**TASK STATEMENT**
Beginning at the line that contains "How do I perform: Click" and finishing at the line that contains "This screenshot has height=500, width=800.", output the data below exactly. Include both end lines and no pictures.

**DATA IN THIS EXERCISE**

++++++

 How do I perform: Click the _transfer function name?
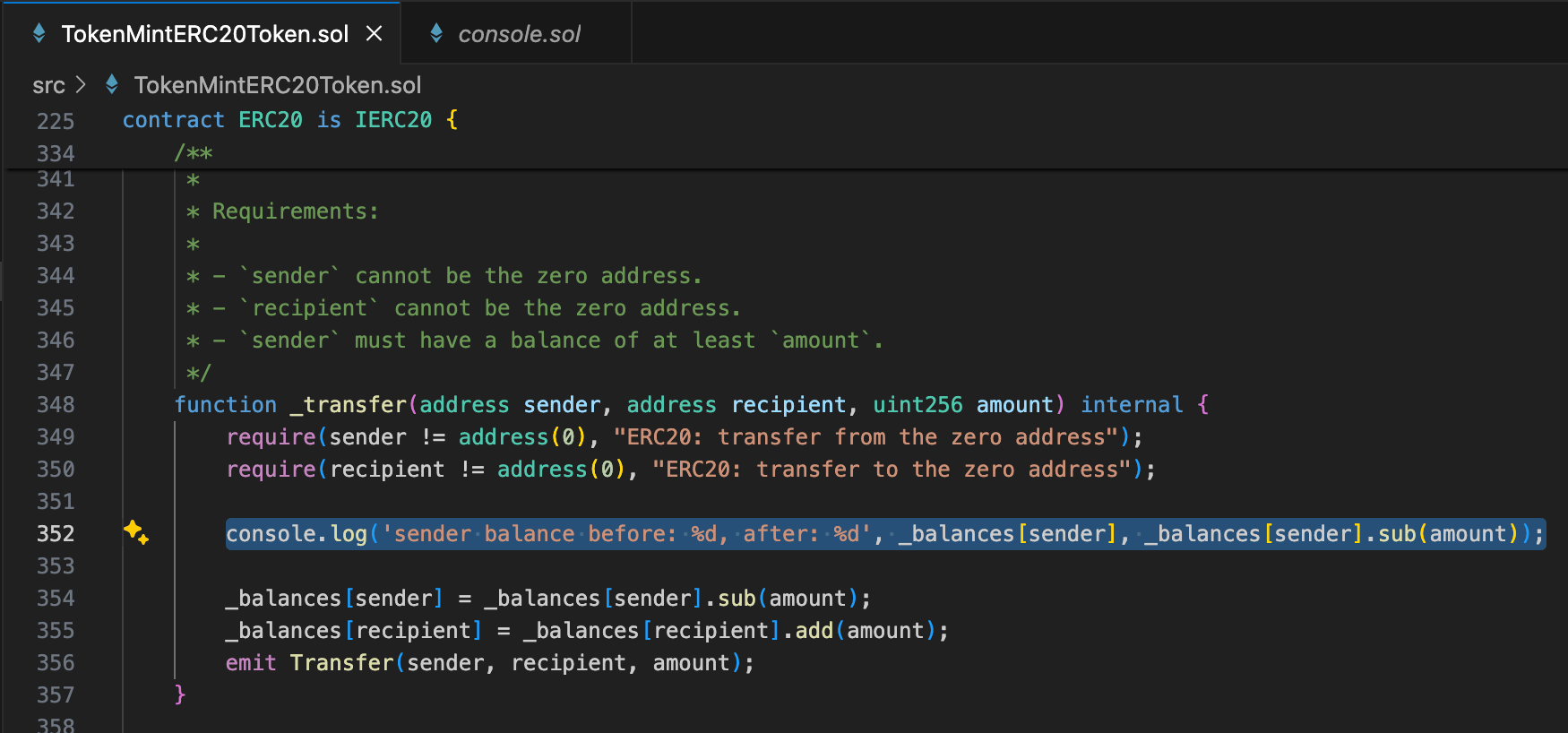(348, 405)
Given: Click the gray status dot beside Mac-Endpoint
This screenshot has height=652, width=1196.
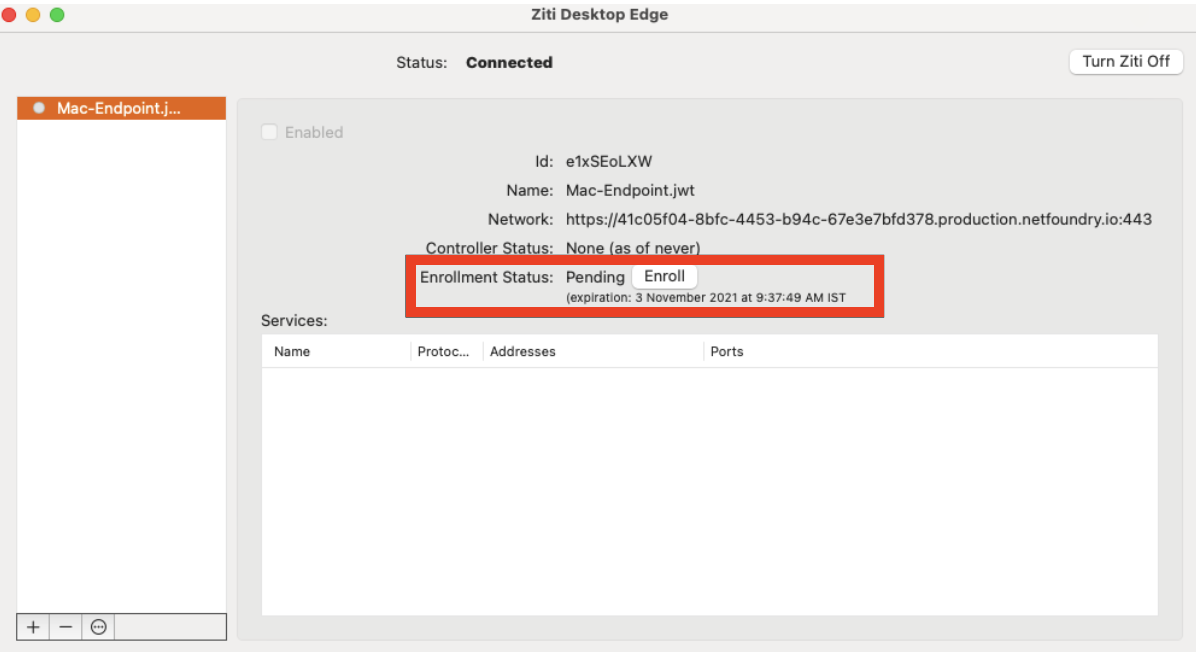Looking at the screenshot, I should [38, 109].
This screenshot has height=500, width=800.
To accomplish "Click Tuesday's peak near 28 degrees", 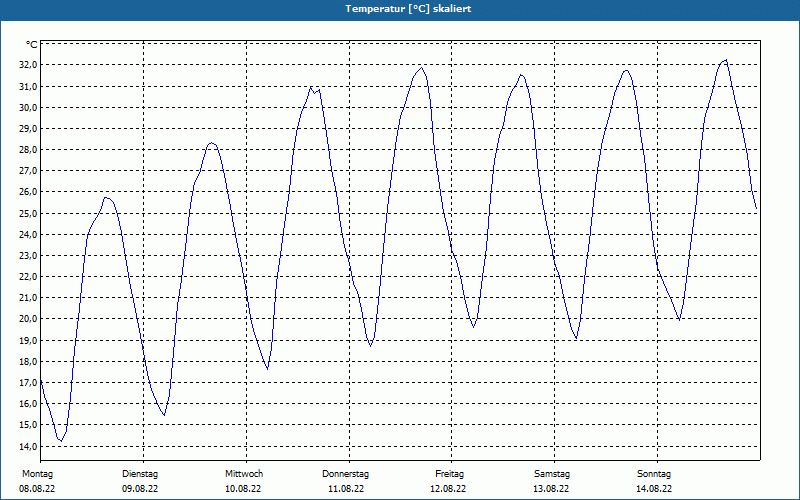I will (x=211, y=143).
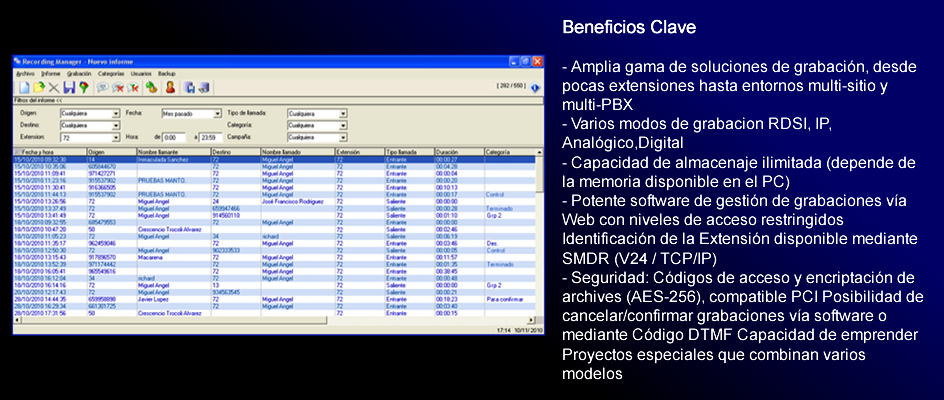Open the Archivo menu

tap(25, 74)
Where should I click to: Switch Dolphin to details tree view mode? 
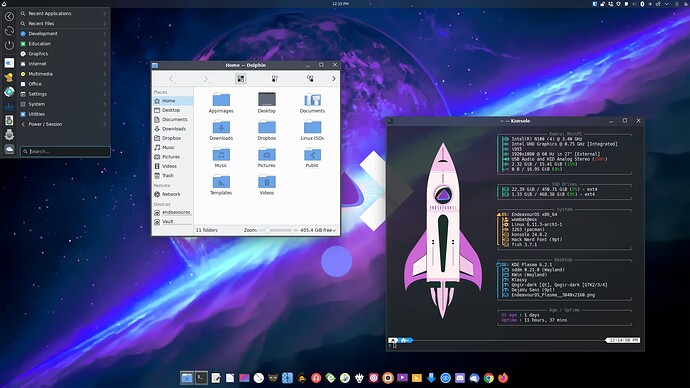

++++++

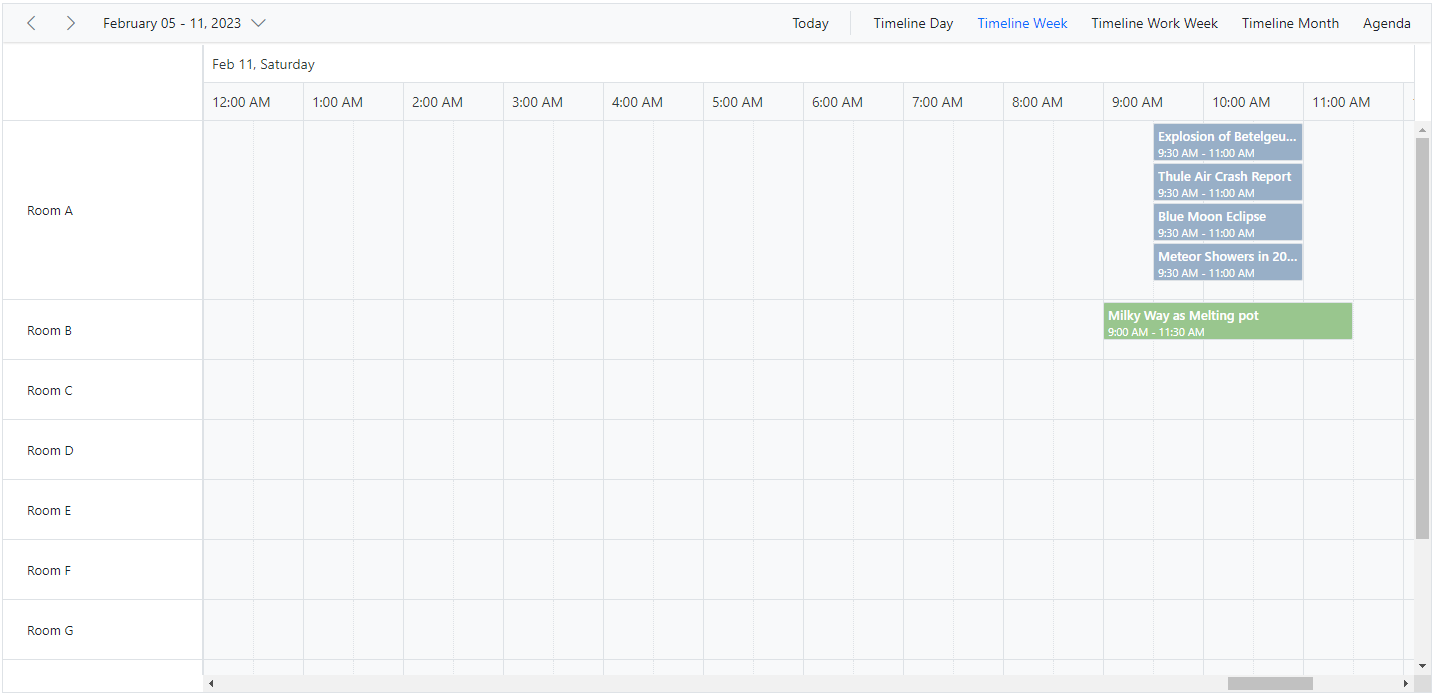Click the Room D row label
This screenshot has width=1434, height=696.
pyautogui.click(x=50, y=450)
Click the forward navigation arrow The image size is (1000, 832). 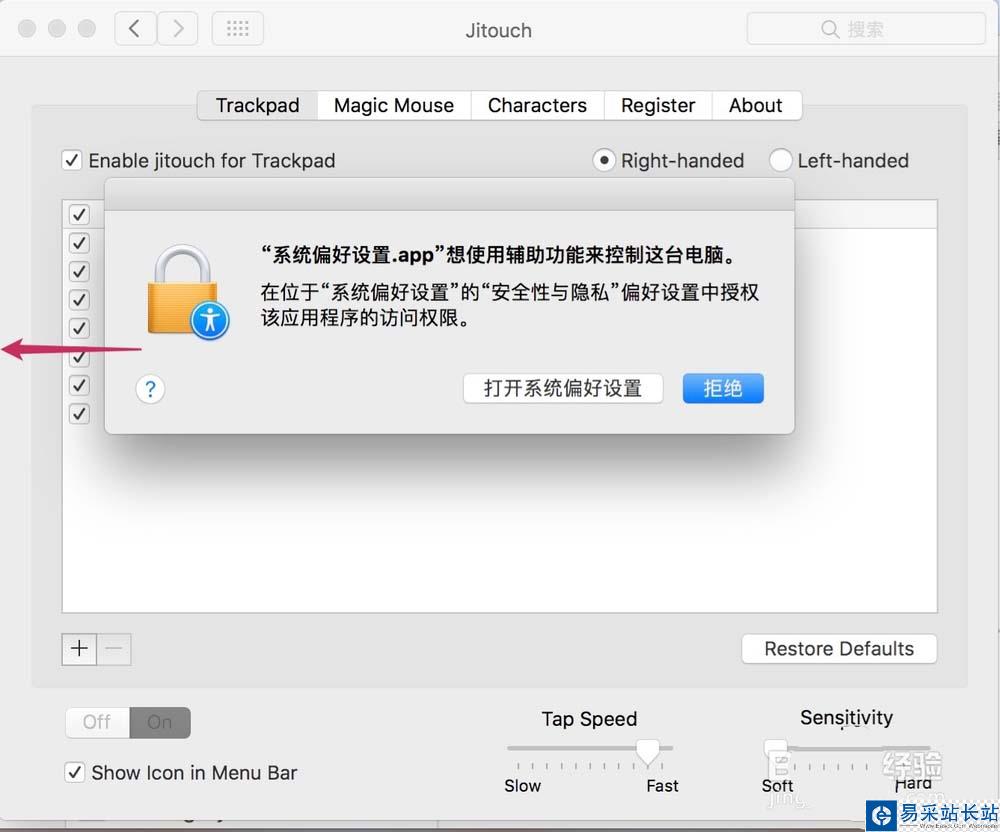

++++++

**EXERCISE SOLUTION**
 How do I perform: Click the _transfer function name?
(348, 405)
Given: Click the gray status dot beside Mac-Endpoint
This screenshot has height=652, width=1196.
Looking at the screenshot, I should [38, 109].
This screenshot has height=500, width=800.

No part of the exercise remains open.